The restore procedure works in reverse, streaming and uncompressing the backup from object storage back onto the guest, then using the mongorestore command to restore the database, or streamed and uncompressed in-place, if the tools support it.

The _perform_restore and create_backup methods are implemented in: trove/guestagent/datastore/experimental/mongodb/manager.py

The backup and restore implementation will go in their respective strategy folders: trove/guestagent/strategies/backup/experimental/mongo_impl.py trove/guestagent/strategies/restore/experimental/mongo_impl.py

Alternatives

As of version 3.0, MongoDB supports consistent, point-in-time snapshots with the use of --oplog to the mongodump command for single-server deployments. Operations committed after the start of the mongodump command are logged to a separate file, and this file can be replayed with the --oplogReplay parameter to mongorestore. As previous versions of MongoDB, and sharded installations do not support this, it has been left as future work: a subclassed backup/restore strategy could be easily implemented for MongoDB 3.0 guests.

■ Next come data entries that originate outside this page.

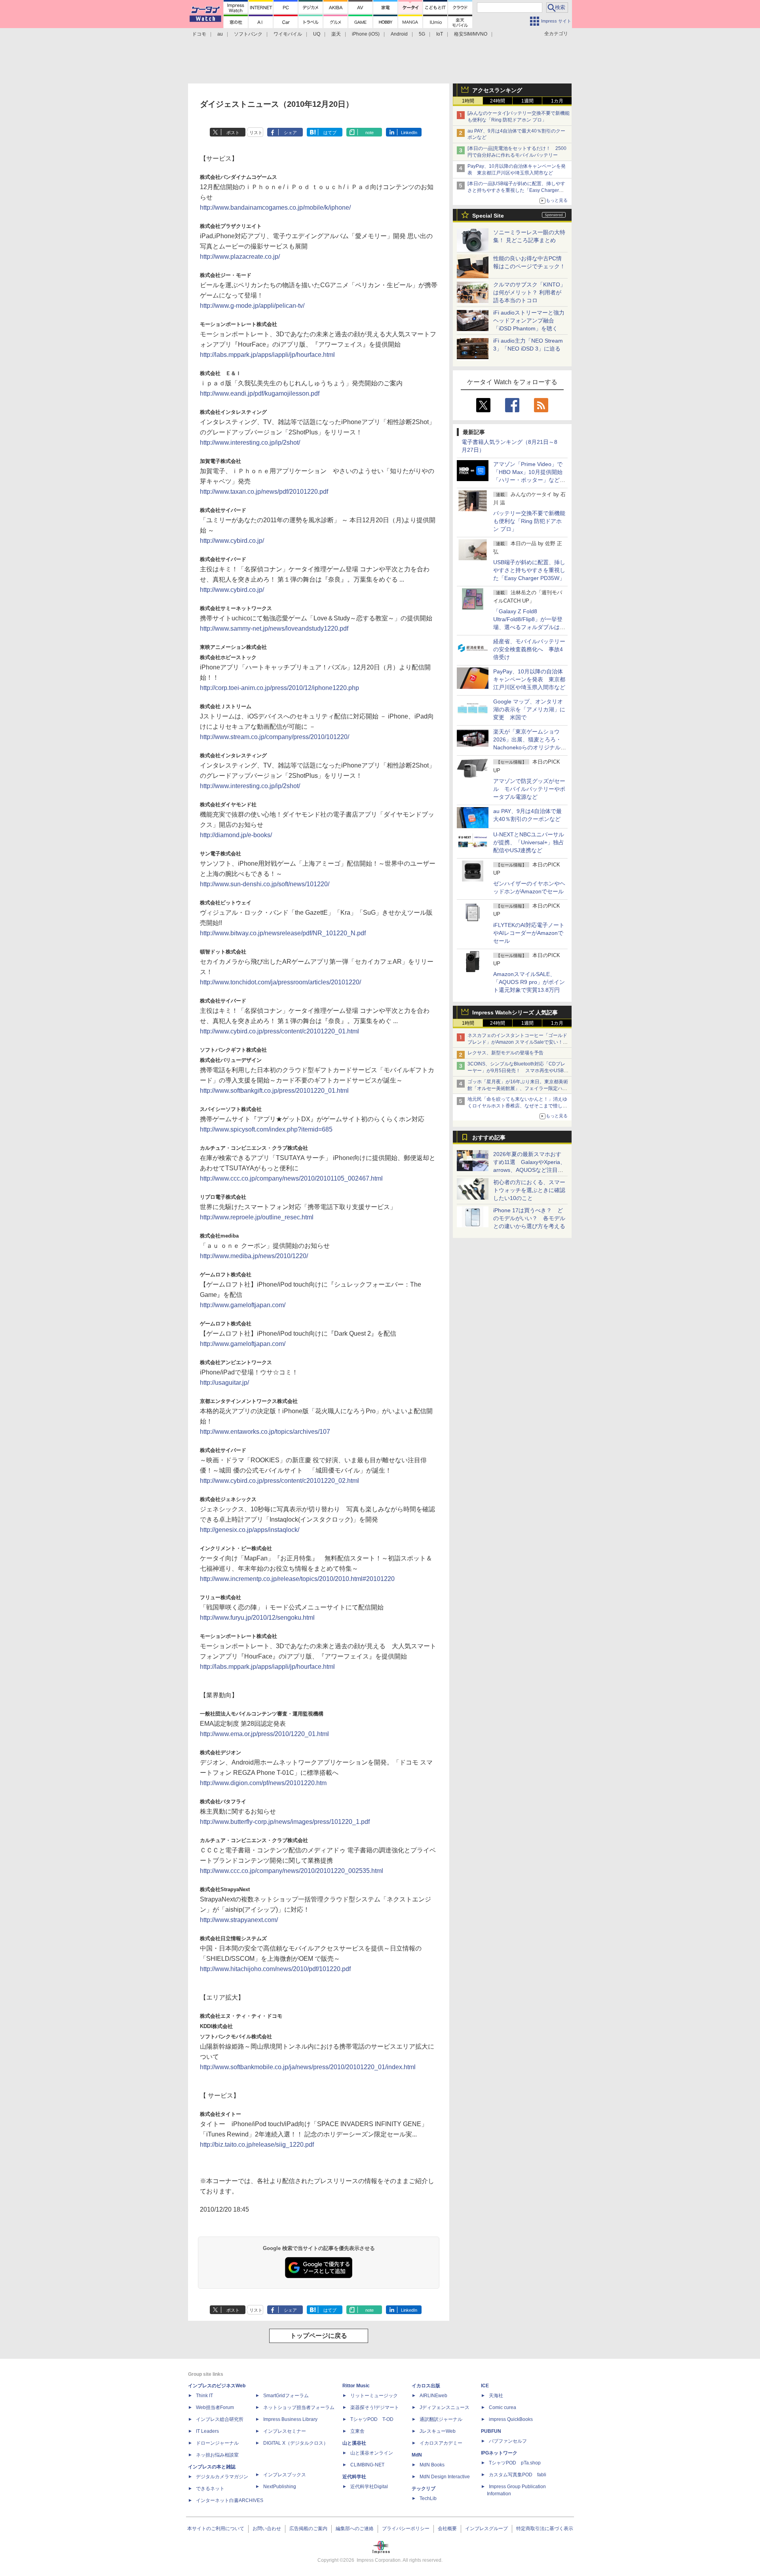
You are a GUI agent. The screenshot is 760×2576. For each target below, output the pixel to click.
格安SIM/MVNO (470, 34)
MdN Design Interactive (445, 2476)
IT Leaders (207, 2431)
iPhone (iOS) (366, 34)
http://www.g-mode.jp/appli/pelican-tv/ (252, 305)
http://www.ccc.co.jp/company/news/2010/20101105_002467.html (291, 1178)
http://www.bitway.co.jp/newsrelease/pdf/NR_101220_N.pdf (283, 933)
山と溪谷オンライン (371, 2453)
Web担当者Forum (215, 2407)
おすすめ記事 (488, 1137)
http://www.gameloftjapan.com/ (242, 1305)
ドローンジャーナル (217, 2443)
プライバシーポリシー (405, 2528)
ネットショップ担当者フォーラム (298, 2407)
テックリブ (423, 2488)
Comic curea (502, 2407)
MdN (417, 2455)
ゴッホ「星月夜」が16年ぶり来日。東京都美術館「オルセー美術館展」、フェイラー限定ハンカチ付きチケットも (517, 1088)
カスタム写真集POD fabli (517, 2474)
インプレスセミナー (284, 2431)
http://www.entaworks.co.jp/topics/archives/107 (265, 1431)
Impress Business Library (290, 2419)
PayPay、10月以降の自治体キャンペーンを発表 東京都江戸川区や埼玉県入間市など (529, 679)
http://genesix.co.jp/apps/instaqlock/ (249, 1529)
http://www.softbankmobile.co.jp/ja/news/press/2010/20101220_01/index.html (308, 2067)
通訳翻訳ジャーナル (441, 2419)
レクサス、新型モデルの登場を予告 (505, 1053)
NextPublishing (279, 2486)
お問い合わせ (267, 2528)
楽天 (336, 34)
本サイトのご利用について (215, 2528)
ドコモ (199, 34)
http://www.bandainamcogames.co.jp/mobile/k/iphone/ (275, 207)
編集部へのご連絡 (355, 2528)
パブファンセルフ (508, 2441)
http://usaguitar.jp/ (224, 1382)
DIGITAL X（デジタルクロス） (295, 2443)
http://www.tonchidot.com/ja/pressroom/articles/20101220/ (280, 982)
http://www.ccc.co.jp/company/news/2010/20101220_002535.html (291, 1870)
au (220, 34)
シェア (290, 132)
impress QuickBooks (511, 2419)
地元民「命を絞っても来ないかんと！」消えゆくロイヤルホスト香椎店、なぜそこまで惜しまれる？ (517, 1105)
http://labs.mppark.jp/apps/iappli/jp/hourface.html (267, 354)
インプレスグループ (486, 2528)
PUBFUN (491, 2431)
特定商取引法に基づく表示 (544, 2528)
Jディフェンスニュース (444, 2407)
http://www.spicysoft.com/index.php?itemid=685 (266, 1129)
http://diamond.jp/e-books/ (236, 835)
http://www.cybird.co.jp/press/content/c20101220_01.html (279, 1031)
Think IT (204, 2395)
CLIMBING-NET (367, 2465)
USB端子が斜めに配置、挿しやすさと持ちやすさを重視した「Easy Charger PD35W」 (529, 570)
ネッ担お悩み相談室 (217, 2455)
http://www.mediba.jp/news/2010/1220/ (254, 1256)
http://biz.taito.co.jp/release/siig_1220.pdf (257, 2144)
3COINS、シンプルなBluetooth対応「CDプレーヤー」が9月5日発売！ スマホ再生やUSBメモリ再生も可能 (517, 1070)
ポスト (232, 132)
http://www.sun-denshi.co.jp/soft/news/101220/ (264, 884)
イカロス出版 (426, 2385)
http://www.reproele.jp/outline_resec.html (257, 1217)
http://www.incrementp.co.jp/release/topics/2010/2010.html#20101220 (297, 1578)
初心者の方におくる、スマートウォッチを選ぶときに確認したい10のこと (529, 1190)
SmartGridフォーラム (286, 2395)
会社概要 (447, 2528)
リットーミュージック (374, 2395)
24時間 (497, 101)
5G (422, 34)
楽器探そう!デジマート (374, 2407)
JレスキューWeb (438, 2431)
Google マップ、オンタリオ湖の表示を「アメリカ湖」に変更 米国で (529, 709)
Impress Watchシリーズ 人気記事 (515, 1012)
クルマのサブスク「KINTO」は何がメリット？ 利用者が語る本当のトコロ (529, 292)
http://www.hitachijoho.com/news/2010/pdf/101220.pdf (275, 1969)
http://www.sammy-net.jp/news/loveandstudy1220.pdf (274, 628)
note (369, 132)
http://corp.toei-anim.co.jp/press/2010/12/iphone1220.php (279, 687)
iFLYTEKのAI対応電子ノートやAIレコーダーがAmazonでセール (528, 933)
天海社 (496, 2395)
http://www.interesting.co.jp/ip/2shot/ (250, 442)
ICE (485, 2385)
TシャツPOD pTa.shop (515, 2463)
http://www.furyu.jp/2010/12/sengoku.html (257, 1617)
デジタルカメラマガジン (222, 2476)
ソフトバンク (248, 34)
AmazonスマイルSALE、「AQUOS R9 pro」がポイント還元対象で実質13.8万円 (529, 982)
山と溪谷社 (354, 2443)
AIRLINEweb (433, 2395)
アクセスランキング (497, 90)
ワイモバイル (288, 34)
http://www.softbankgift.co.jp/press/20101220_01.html (274, 1090)
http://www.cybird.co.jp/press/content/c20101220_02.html (279, 1480)
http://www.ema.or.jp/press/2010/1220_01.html (264, 1734)
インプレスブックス (284, 2474)
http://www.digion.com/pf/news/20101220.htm (263, 1783)
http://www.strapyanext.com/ (239, 1919)
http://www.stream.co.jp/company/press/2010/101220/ (274, 737)
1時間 (468, 101)
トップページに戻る (318, 2335)
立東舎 (357, 2431)
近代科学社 (354, 2476)
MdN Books (432, 2465)
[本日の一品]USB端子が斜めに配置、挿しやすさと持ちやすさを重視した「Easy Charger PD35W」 (516, 190)
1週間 (527, 101)
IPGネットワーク (499, 2453)
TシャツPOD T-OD (371, 2419)
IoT (439, 34)
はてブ (329, 132)
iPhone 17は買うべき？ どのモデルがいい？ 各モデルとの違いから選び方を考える (529, 1218)
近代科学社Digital (369, 2486)
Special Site (488, 215)
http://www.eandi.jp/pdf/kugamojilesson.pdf (263, 393)
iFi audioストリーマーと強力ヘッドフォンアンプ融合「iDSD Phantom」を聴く (528, 320)
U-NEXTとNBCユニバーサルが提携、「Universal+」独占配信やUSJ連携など (528, 842)
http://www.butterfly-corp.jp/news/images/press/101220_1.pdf (285, 1821)
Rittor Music (356, 2385)
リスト (255, 132)
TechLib (428, 2498)
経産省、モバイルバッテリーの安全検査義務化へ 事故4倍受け (529, 649)
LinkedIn (409, 132)
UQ (316, 34)
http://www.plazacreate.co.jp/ (240, 256)
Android (399, 34)
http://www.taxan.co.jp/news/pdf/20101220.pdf (264, 491)
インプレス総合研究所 (219, 2419)
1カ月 (557, 101)
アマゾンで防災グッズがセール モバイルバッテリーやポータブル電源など (529, 789)
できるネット (210, 2488)
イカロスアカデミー (441, 2443)
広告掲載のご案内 (308, 2528)
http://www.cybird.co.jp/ (232, 540)
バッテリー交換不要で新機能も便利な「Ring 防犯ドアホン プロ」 (529, 521)
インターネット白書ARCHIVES (229, 2500)
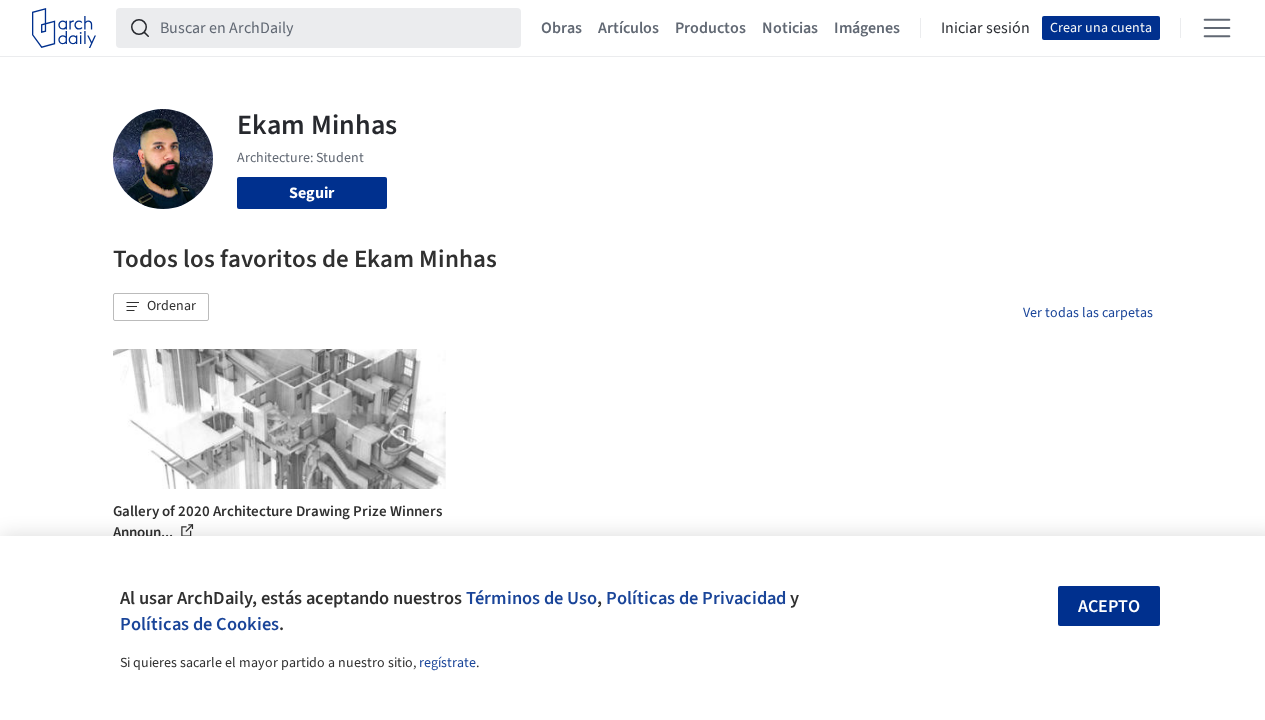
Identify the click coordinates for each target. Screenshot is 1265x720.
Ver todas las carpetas (1088, 313)
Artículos (628, 28)
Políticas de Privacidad (696, 598)
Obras (561, 28)
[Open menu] (1217, 28)
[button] (161, 307)
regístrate (447, 663)
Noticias (790, 28)
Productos (710, 28)
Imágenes (867, 28)
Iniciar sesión (985, 28)
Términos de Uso (531, 598)
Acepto (1109, 606)
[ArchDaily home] (64, 28)
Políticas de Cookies (199, 624)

In addition, the MongoDB documentation recommends filesystem snapshots as the preferred way to do backups5. This pushes the problem down to the storage layer, and so is currently not implemented as a backup/restore strategy for any datastores in Trove. A spec was previously proposed67, and discussed on the mailing list8 but has yet to be implemented.

Implementation

Assignee(s)

Primary assignee: atomic77

Building on previous efforts of:

Ramashri Umale <rumale@ebaysf.com>, Viswa Vutharkar <vpvutharkar@ebaysf.com>

Milestones

Target Milestone for completion:

liberty-1

Work Items

  • rebase of last patchset uploaded on Oct 14, 2014 to current upstream trove
  • change backup/restore to operate on a running MongoDB, as MongoDB 3.0 deprecates --journal and --dbpath for mongodump
  • review existing test cases for gaps, implement as necessary

Upgrade Implications

None.

Dependencies

None.

Testing

Test cases used for testing backup/restore for MySQL will be adapted to run against MongoDB.

Documentation Impact

The documentation should reflect that MongoDB backup/restore is supported for single instances.

References


  1. https://blueprints.launchpad.net/trove/+spec/single-instance-mongodb-ga↩︎

  2. https://jira.mongodb.org/browse/TOOLS-23↩︎

  3. https://github.com/timisbusy/dumpstr↩︎

  4. http://docs.mongodb.org/manual/reference/program/mongodump/#bin.mongodump↩︎

  5. http://docs.mongodb.org/manual/tutorial/backup-with-filesystem-snapshots/↩︎

  6. https://blueprints.launchpad.net/trove/+spec/volume-snapshot↩︎

  7. https://wiki.openstack.org/wiki/Trove/volume-data-snapshot-design↩︎

  8. http://lists.openstack.org/pipermail/openstack-dev/2014-April/032673.html↩︎